The procedure to configure the overcloud after creation is outlined here:
https://access.redhat.com/documentation/en-US/Red_Hat_Enterprise_Linux_OpenStack_Platform/7/html-single/Director_Installation_and_Usage/index.html#sect-Configuring_after_Overcloud_Creation



Environment:
python-heatclient-0.6.0-1.el7ost.noarch
instack-undercloud-2.1.2-29.el7ost.noarch
openstack-heat-engine-2015.1.1-5.el7ost.noarch
openstack-heat-api-cfn-2015.1.1-5.el7ost.noarch
openstack-heat-api-cloudwatch-2015.1.1-5.el7ost.noarch
openstack-puppet-modules-2015.1.8-21.el7ost.noarch
openstack-heat-api-2015.1.1-5.el7ost.noarch
openstack-tripleo-puppet-elements-0.0.1-5.el7ost.noarch
openstack-heat-common-2015.1.1-5.el7ost.noarch
openstack-tripleo-heat-templates-0.8.6-71.el7ost.noarch
openstack-heat-templates-0-0.6.20150605git.el7ost.noarch



Steps to reproduce:
1. Deploy the overcloud
2. Attempt to change using the steps outlined here: https://access.redhat.com/documentation/en-US/Red_Hat_Enterprise_Linux_OpenStack_Platform/7/html-single/Director_Installation_and_Usage/index.html#sect-Configuring_after_Overcloud_Creation


Result:
The script doesn't run on the overcloud nodes.
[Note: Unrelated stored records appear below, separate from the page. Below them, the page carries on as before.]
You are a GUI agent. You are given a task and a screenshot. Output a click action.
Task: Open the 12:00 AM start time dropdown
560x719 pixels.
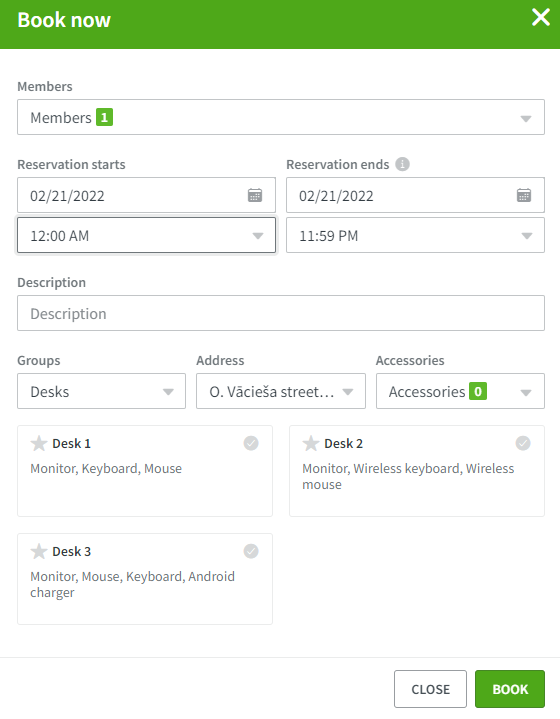tap(146, 235)
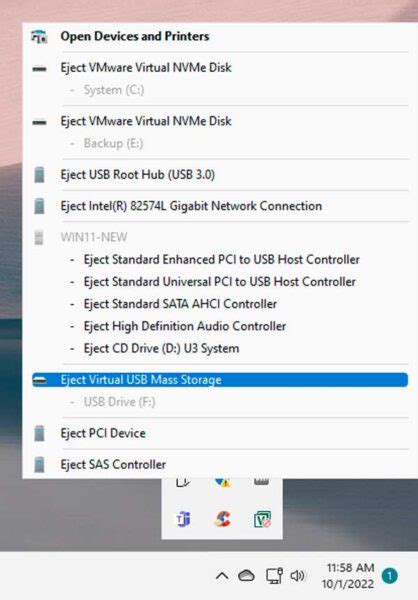The image size is (418, 600).
Task: Open the network connection taskbar icon
Action: [274, 576]
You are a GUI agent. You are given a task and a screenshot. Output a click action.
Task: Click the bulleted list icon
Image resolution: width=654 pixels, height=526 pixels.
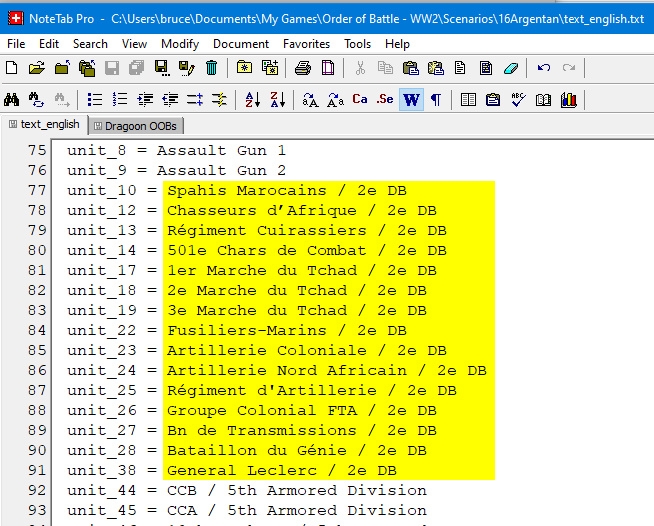pos(95,99)
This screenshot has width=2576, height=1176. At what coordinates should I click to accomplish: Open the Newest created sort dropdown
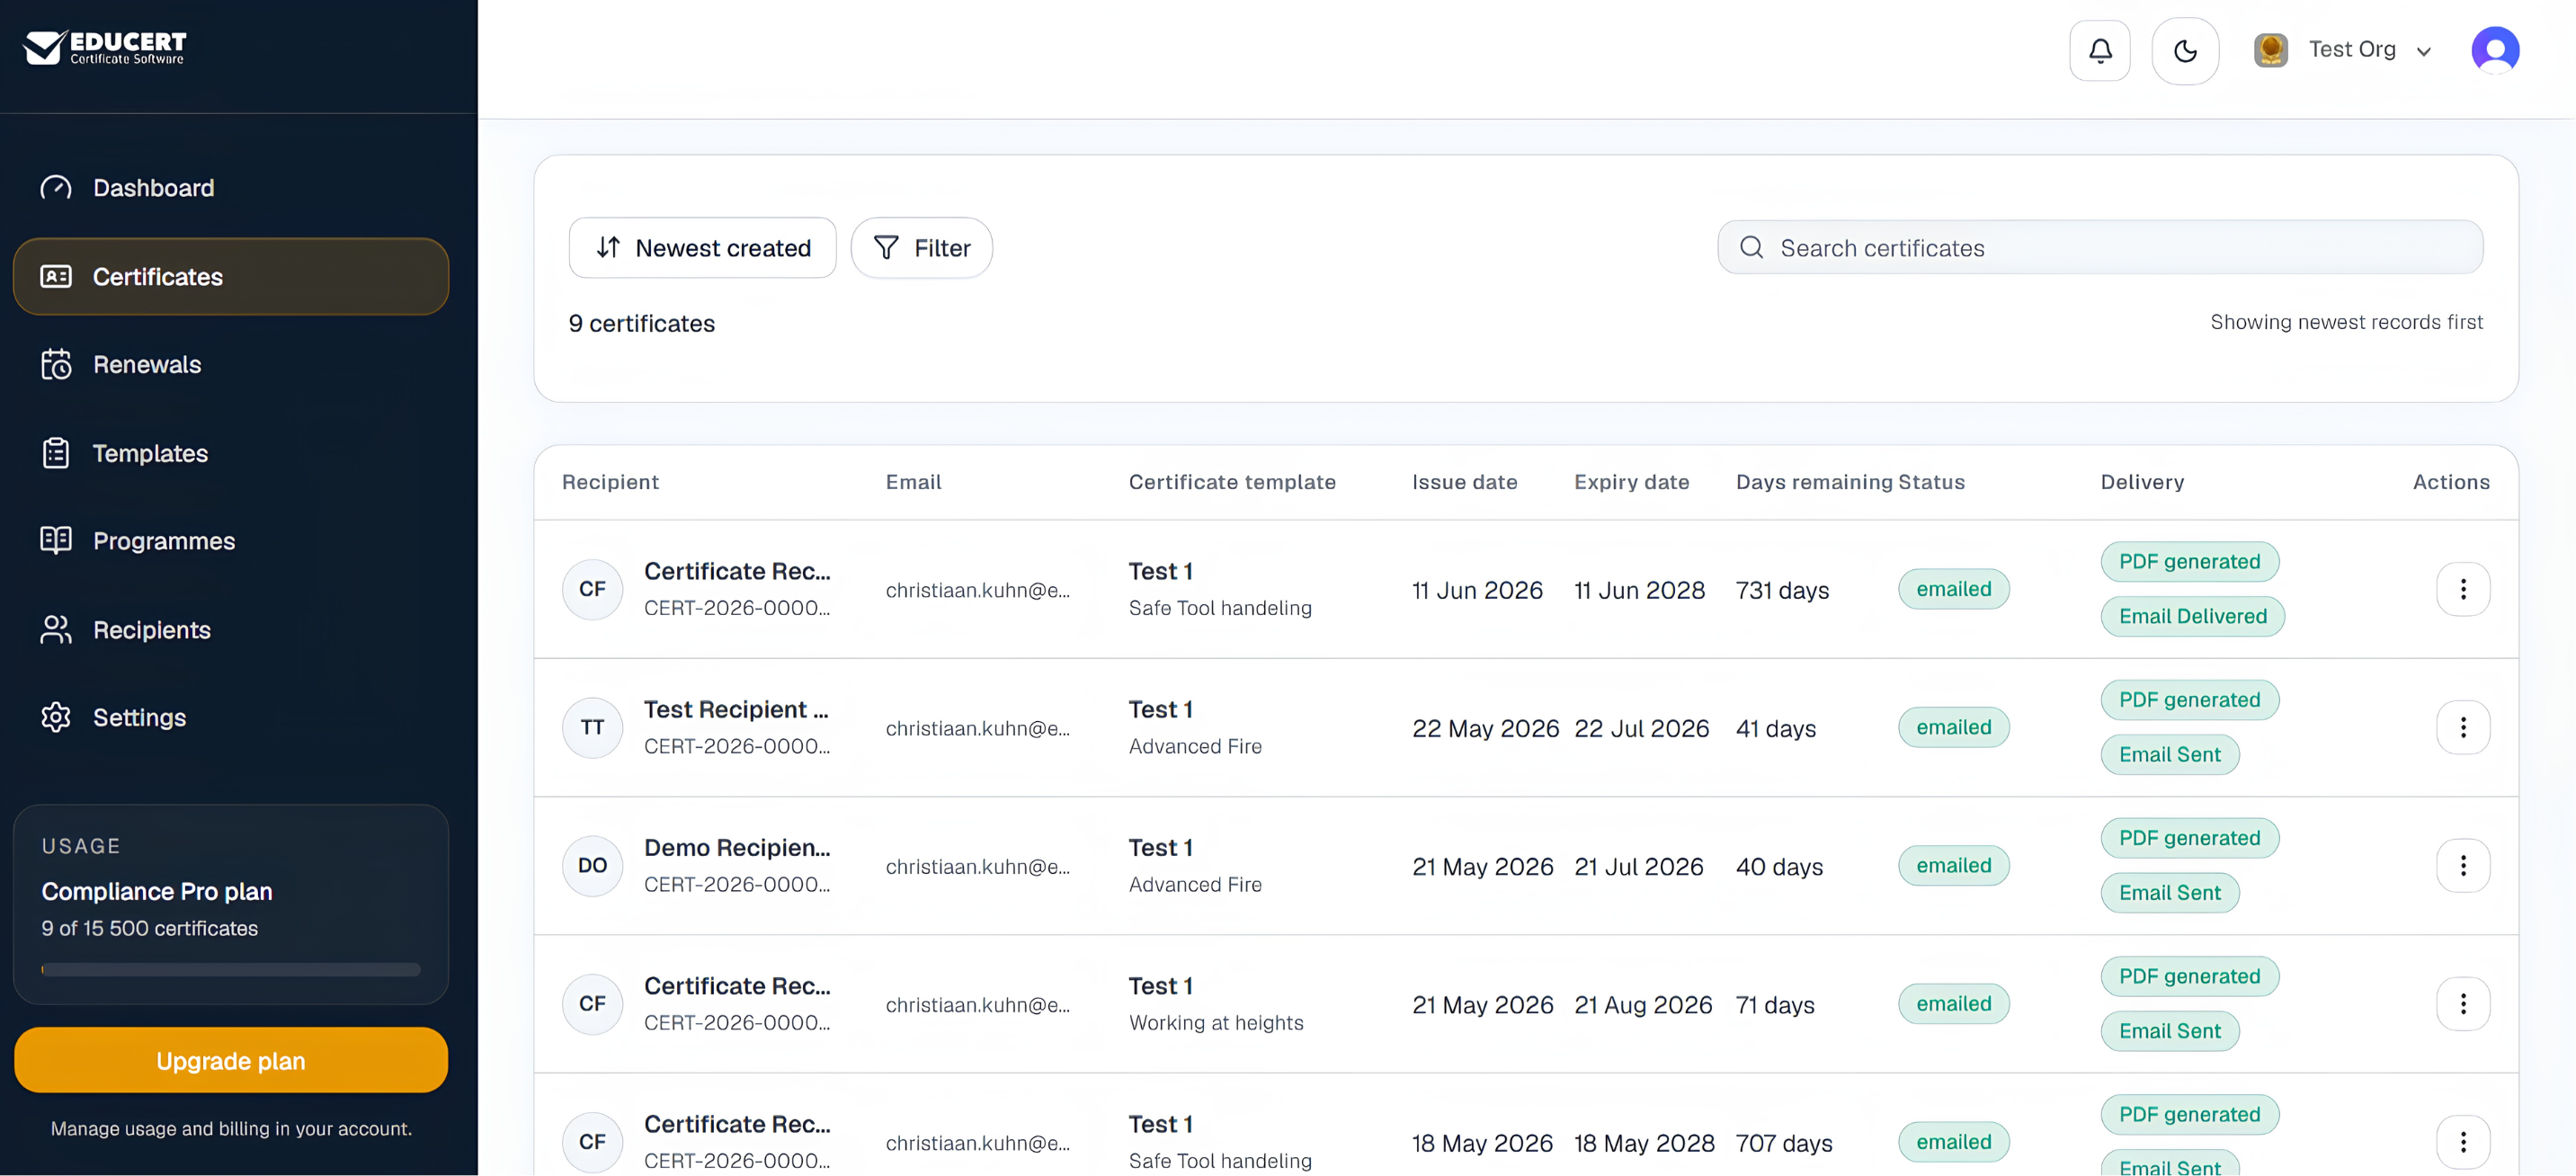(x=702, y=247)
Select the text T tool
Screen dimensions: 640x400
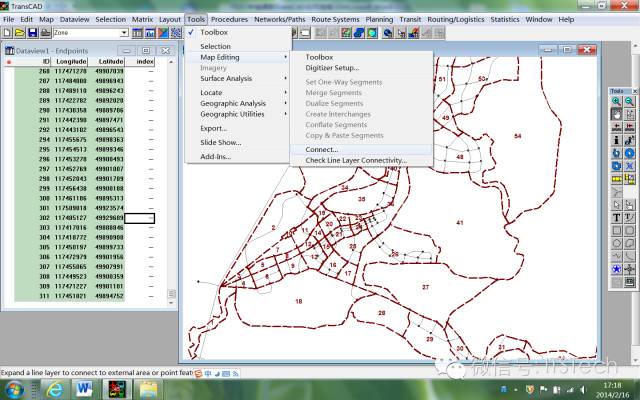point(616,217)
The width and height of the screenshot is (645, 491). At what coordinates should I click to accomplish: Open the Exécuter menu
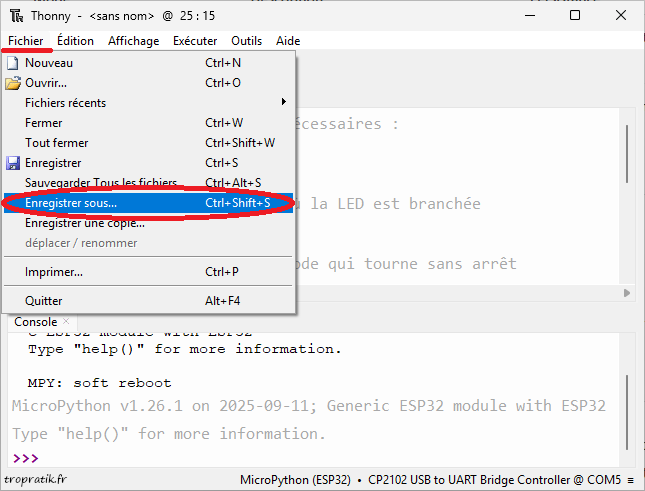pyautogui.click(x=195, y=41)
Comment 2 Zane Bitter 2015-10-02 19:14:19 UTC
This is likely because the client is not uploading the new version of the script in the "files" section of the environment, so Heat is retaining the existing version.

If environment files are not specified explicitly then there's no real way for the client to know which scripts need to be uploaded. However Sasha reports that it's not working even though the environment file is explicitly specified. So we might not be uploading any modified files at all.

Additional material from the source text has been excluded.